I’m posting a couple of excerpts, but it’s worthwhile to read the whole thing.

From a feminist perspective, this comment about Afghanistan is the most interesting:

Q: Things seemed to have turned for the worse in Afghanistan too. What’s your take on the situation there?

A: The President was sold a bill of goods by George Tenet and the CIA—that a few dozen intel guys, a few hundred Special Forces, and truckloads of money could win the day. What happened is what’s happened ever since Alexander the Great, three centuries before Christ: the cities fell quickly, which we mistook for victory. Three years later, the Taliban has regrouped, and there’s a strong insurgency. We paid a great price for demonizing the Taliban. We saw them as evil because they didn’t let women work, but that’s largely irrelevant in Afghanistan. They provided nationwide law and order for the first time in 25 years; we destroyed that and haven’t replaced it. They’re remembered in Afghanistan for their harsh, theocratic rule, but remembered more for the security they provided. In the end, we’ll lose and leave. The idea that we can control Afghanistan with 22,000 soldiers, most of whom are indifferent to the task, is far-fetched. The Soviets couldn’t do it with 150,000 soldiers and utter brutality.

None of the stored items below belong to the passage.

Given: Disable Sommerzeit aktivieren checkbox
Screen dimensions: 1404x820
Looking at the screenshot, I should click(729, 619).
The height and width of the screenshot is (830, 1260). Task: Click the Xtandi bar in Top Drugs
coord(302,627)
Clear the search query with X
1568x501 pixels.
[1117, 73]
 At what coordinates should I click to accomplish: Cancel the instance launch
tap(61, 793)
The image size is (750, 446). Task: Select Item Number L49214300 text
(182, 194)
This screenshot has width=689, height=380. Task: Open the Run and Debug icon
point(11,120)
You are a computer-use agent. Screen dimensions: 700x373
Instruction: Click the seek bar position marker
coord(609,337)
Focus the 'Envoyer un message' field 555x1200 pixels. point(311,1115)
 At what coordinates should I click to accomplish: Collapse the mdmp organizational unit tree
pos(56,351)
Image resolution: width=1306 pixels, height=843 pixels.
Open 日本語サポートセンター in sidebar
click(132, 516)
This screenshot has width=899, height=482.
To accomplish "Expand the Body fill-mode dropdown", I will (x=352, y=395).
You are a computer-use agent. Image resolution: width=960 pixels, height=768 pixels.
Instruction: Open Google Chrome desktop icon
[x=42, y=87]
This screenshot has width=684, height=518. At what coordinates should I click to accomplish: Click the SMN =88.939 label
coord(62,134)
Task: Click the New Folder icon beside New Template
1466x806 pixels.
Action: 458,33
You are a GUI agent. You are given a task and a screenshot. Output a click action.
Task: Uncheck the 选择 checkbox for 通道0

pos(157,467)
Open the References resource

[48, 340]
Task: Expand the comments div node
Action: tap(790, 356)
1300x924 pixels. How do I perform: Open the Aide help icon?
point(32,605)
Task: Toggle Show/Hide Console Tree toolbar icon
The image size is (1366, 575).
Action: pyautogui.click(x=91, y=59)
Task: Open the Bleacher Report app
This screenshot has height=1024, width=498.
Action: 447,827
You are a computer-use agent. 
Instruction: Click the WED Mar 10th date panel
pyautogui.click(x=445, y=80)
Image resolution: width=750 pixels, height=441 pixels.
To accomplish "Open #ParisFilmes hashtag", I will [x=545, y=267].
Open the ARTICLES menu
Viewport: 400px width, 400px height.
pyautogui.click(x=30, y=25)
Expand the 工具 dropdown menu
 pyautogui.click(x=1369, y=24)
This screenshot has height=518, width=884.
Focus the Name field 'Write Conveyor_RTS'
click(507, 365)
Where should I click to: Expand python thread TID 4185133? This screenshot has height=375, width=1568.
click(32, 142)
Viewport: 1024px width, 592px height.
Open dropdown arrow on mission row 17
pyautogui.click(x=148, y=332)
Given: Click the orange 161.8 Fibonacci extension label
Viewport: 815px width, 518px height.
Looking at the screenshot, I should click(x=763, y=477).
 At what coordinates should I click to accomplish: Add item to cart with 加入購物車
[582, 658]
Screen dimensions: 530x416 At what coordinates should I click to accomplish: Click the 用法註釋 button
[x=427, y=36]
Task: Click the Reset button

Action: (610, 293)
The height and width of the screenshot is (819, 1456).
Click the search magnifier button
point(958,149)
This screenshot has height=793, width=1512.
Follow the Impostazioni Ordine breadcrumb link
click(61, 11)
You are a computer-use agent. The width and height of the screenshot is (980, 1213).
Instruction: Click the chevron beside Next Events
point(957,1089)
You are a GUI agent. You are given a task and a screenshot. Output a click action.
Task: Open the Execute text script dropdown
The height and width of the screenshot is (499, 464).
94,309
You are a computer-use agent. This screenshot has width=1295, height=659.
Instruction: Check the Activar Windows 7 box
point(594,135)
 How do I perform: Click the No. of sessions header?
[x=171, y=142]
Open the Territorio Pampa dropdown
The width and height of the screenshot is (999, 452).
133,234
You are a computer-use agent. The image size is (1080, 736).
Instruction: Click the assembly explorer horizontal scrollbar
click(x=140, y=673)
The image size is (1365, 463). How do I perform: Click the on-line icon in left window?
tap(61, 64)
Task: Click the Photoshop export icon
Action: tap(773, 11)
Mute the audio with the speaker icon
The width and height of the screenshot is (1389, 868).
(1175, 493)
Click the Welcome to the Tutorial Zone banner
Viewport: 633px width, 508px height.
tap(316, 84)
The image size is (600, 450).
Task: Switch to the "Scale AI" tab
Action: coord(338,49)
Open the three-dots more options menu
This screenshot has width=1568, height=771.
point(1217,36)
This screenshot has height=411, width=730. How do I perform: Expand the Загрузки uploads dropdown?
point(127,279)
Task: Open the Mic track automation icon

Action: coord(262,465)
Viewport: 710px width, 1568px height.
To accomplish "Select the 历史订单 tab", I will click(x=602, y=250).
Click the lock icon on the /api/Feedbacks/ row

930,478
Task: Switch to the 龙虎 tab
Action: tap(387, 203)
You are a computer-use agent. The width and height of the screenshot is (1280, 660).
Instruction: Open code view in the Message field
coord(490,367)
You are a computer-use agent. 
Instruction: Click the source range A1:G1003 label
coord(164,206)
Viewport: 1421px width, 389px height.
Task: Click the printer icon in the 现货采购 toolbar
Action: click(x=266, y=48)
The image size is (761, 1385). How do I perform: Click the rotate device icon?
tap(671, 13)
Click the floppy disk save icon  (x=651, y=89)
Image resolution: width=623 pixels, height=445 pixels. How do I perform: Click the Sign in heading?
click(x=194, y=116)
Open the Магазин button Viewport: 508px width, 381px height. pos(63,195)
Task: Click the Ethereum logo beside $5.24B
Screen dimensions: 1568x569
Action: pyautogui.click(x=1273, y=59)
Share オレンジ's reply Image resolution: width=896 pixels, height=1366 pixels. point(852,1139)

Describing what the Taliban did as “they didn’t let women work” is obviously a ridiculous understatement. But I’m more interested in the second part of the sentence: “that’s largely irrelevant in Afghanistan.” Why is it irrelevant? Because there is no logical connection between “we need to improve women’s rights in Afghanistan” and “bombing the shit out of Afghanistan.” Kicking the Taliban’s ass in battle does not and did not provide a real, sustainable solution to the problem of women’s rights in Afghanistan; because our allies that we’ve put into power, like the Northern Alliance, are just as woman-hating as the Taliban was.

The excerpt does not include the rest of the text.